Notes and Editorial Reviews

These joyous, humane readings bear witness to an exceptionally fresh, penetrating musical vision.

Simon Rattle's first recorded reconnaissance into eighteenth-century symphonic repertoire imaginatively juxtaposes two of Haydn's most eccentrically original works from the 1770s with the first of the trilogy he composed in 1788 for the Parisian Concert de la Loge Olympique. The earliest symphony here, the six-movement No. 60, began life as incidental music to a French farce, Le distrait (''The absent-minded man''). And with a born opera conductor's ear for colour and dramatic timing Rattle evidently relishes the music's caprice, drolerie and moments of slapstick humour—he even adds an unwritten moment of his own just
Read more before the finale's hilarious re-tuning incident (0'08''). But elsewhere his uncommonly vivid characterization goes hand in hand with a scrupulous regard for Haydn's markings—as in his cunningly judged perdendosi (''dying away'') in the opening movement (1'50''ff), where the music distractedly dwells on a single repeated note; or in the bucolic lurch of the E minor theme in the Andante (based on an old French drinking song, 2'07'') with its stabbing sforzandos and raucous horn fanfares. But in his pointing of the bizarre and overtly theatrical features of the score Rattle never neglects the work's more serious, symphonic aspects. The first movement, for instance, is lithe and purposeful, with a driving (though never over-driven) rhythmic impetus and a powerful control of the music's larger structure; and the Adagio fifth movement, with its beautiful plainsong melody, is done with a rare finesse and grace of line. And though the violins' scrubbing semiquavers in the Presto fourth movement sound a bit over-frantic, lacking in definition (the articulation of period instruments would help here), it's hard not to capitulate to the sweep and ferocious energy of Rattle's performance.
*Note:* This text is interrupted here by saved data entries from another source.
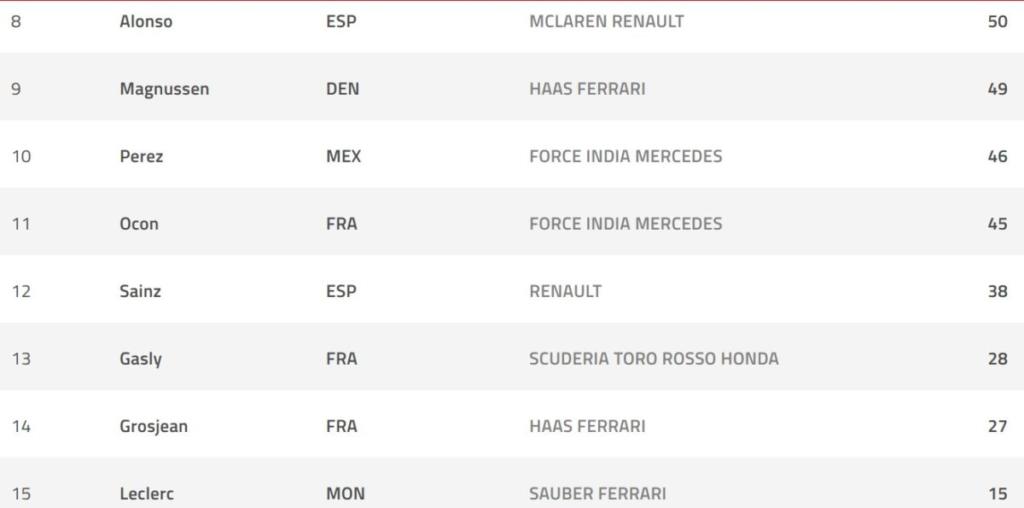
Task: Select FORCE INDIA MERCEDES in Ocon row
Action: pos(626,224)
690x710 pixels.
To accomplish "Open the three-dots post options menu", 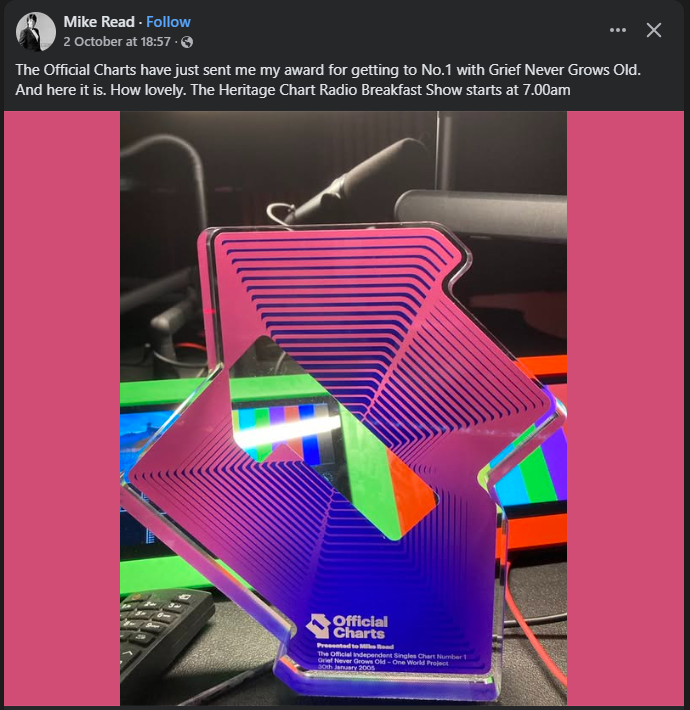I will 618,30.
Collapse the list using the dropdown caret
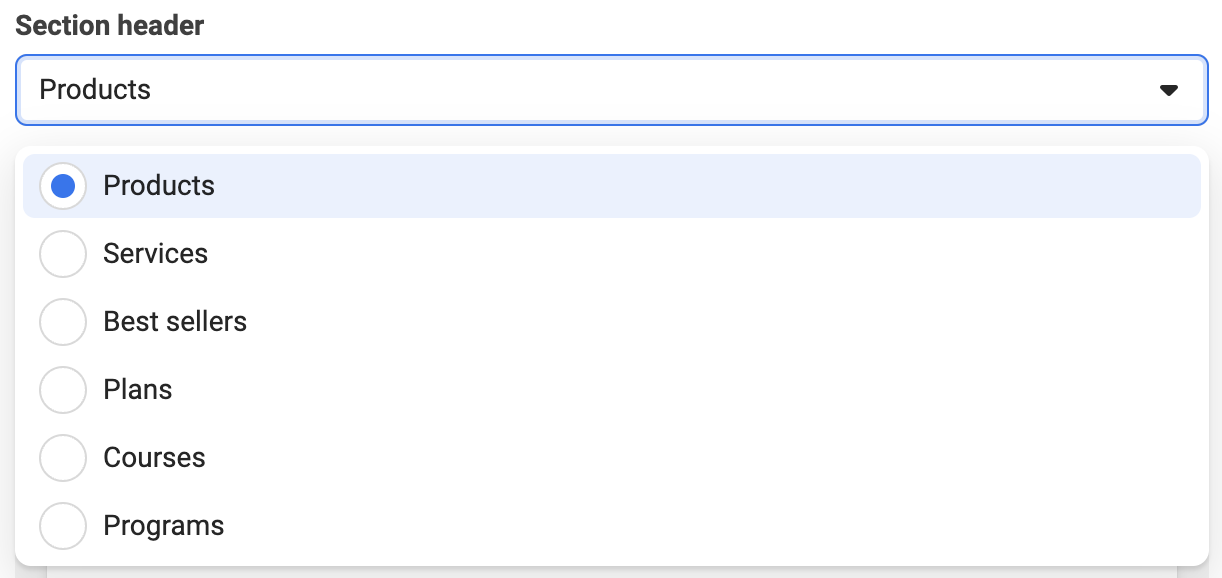This screenshot has width=1222, height=578. click(x=1168, y=90)
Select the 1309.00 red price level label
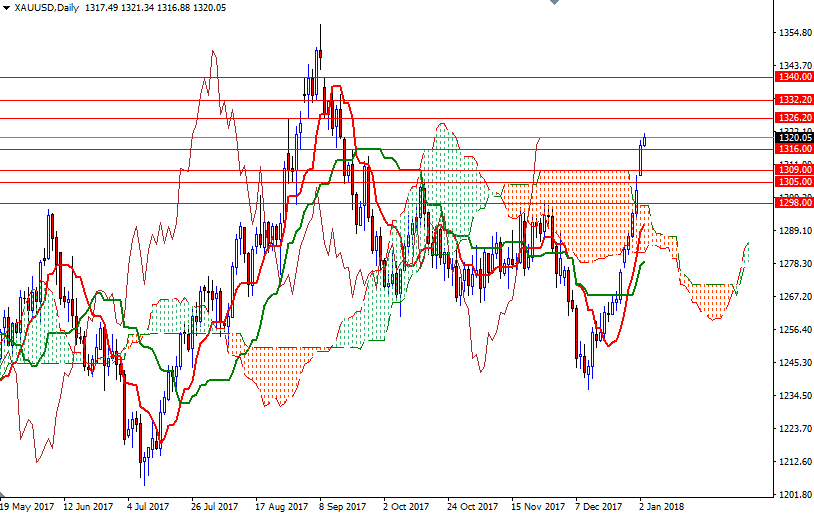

Symphony No. 70, a favourite in Rattle's concert programmes, is curious in that both the Andante and the finale are in the tonic minor; and it is these movements, rather than the brisk and breezy opening Vivace, that carry the work's highest specific gravity. Rattle rightly allows the Andante plenty of time to breathe, shaping both the doleful initial theme and the tender alternating D major melody with a vocal eloquence, while the final appearance of the opening theme (from 5'55'') has a bleak, withdrawn quality (wonderful pianissimo playing here) unmatched in any other performance I've heard. A pity, though, that Rattle omits the second-half repeats in the D major sections. The finale's big fugal centrepiece is thrillingly built, combining a terrific rhythmic impetus with an exemplary lucidity of texture; and though I usually prefer classical trios taken at the same speed as their minuets, the slower tempo for the trio here and the deliberate heaviness in the string accompaniment lend the music a haunting, faintly forlorn air.

The last work on the disc, No. 90, receives an aptly big, bold performance, with Rattle and his orchestra savouring Haydn's exuberant and inventive scoring—though I wish they'd made even more of the pealing C alto horns. At times I registered textural subtleties that had eluded me before, such as the bassoons' underpinning of the whole orchestra, two octaves below the cellos, in the first movement's recapitulation (from 5'13''). To both outer movements Rattle brings his customary verve and sharpness of local characterization allied to a strong feeling for the long-range drama of sonata forms. In the finale I was initially surprised that, for the only time on this disc, he opts to make the second repeat: but Rattle slyly ensures that Haydn's outrageous deceit at the start of the coda is at least as funny second time round. In Beckmesserish mood one might object to the occasional embellishments added by the flute and oboe in the first two movements and the trio of the minuet; and, more seriously, the use of solo violin with solo cello in the Andante (from 5'36'') where (as elsewhere in his symphonies) Haydn deliberately sets a high-lying solo cello part against the full orchestral strings.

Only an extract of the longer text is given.